### Verilen metin

────────────────────────────────────────

Gavur memleketinde Müslümanlar kendi hukukları ile yaşayabiliyorken Müslüman memleketi olan Türkiye'de teklifini yapmak bile büyük olaydır çünkü dünya İslam âleminin yüzlerce yıllık tarihi liderlik misyonu Türklere, Türkiye'ye aittir, merkez burasıdır. Hz. Peygamberin kutsal emanetleri İstanbul'dadır ve ortadoğuda hâlâ bugün insanlar Osmanlı'ya özlem duymakta, isyan eden Araplar bile ağlayarak büyük pişmanlık duymaktadır. Rauf Denktaş anılarında bundan bahseder. İsyan eden Şerif Hüseyin'in ya da oğlunun ağladığını ve büyük pişmanlık duyduğunu söyler.

────────────────────────────────────────

### Gösterilen bilgiler
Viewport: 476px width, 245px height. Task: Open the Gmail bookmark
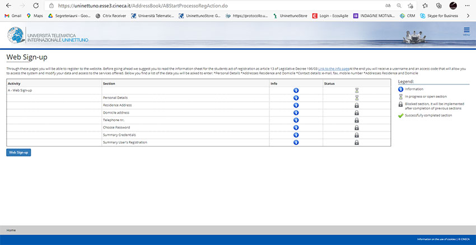click(x=13, y=16)
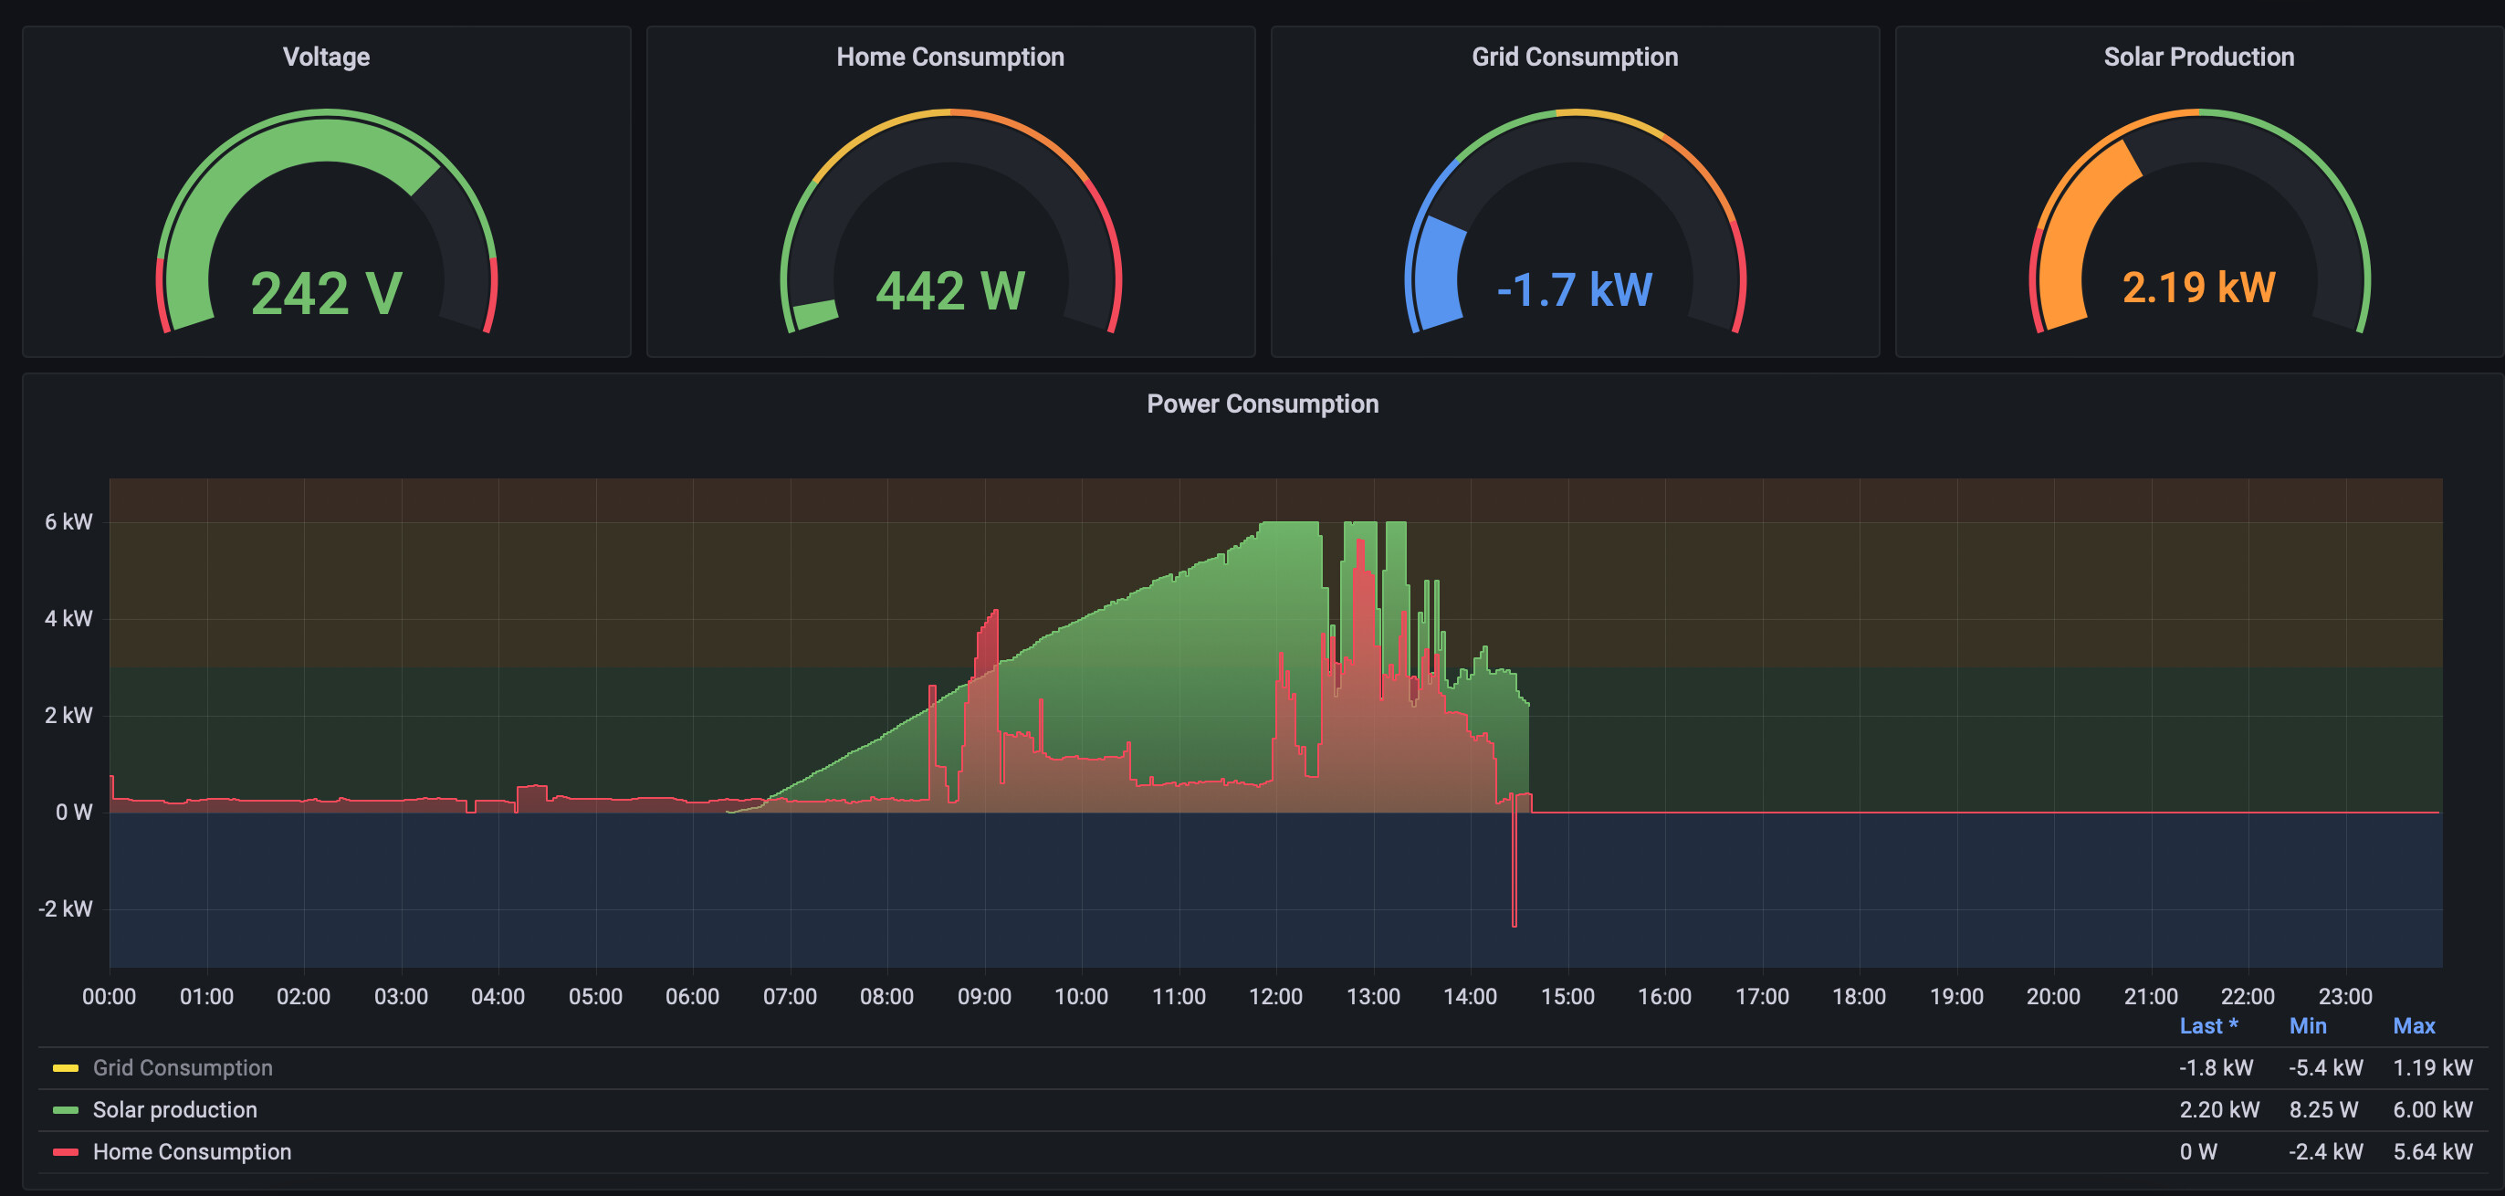
Task: Toggle Home Consumption series label in legend
Action: coord(192,1151)
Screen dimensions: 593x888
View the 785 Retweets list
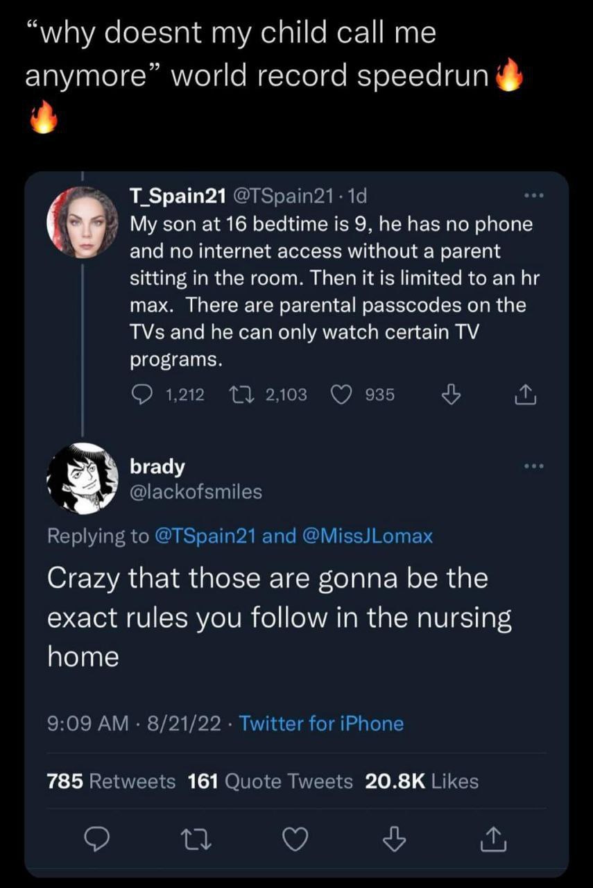tap(111, 781)
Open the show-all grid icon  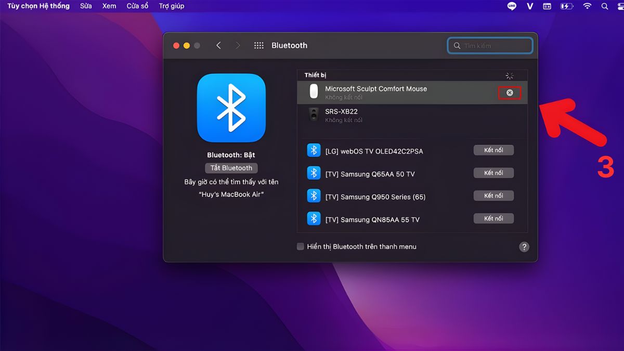[x=258, y=46]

────────────────────────────────────────

### Alıştırma yönergesi
Verilen metinden "Gavur memleketinde Müslümanlar" sözleriyle başlayıp "pişmanlık duyduğunu söyler." sözleriyle biten bölümü harfi harfine alıntılayın.

### Görevin sonucu
Gavur memleketinde Müslümanlar kendi hukukları ile yaşayabiliyorken Müslüman memleketi olan Türkiye'de teklifini yapmak bile büyük olaydır çünkü dünya İslam âleminin yüzlerce yıllık tarihi liderlik misyonu Türklere, Türkiye'ye aittir, merkez burasıdır. Hz. Peygamberin kutsal emanetleri İstanbul'dadır ve ortadoğuda hâlâ bugün insanlar Osmanlı'ya özlem duymakta, isyan eden Araplar bile ağlayarak büyük pişmanlık duymaktadır. Rauf Denktaş anılarında bundan bahseder. İsyan eden Şerif Hüseyin'in ya da oğlunun ağladığını ve büyük pişmanlık duyduğunu söyler.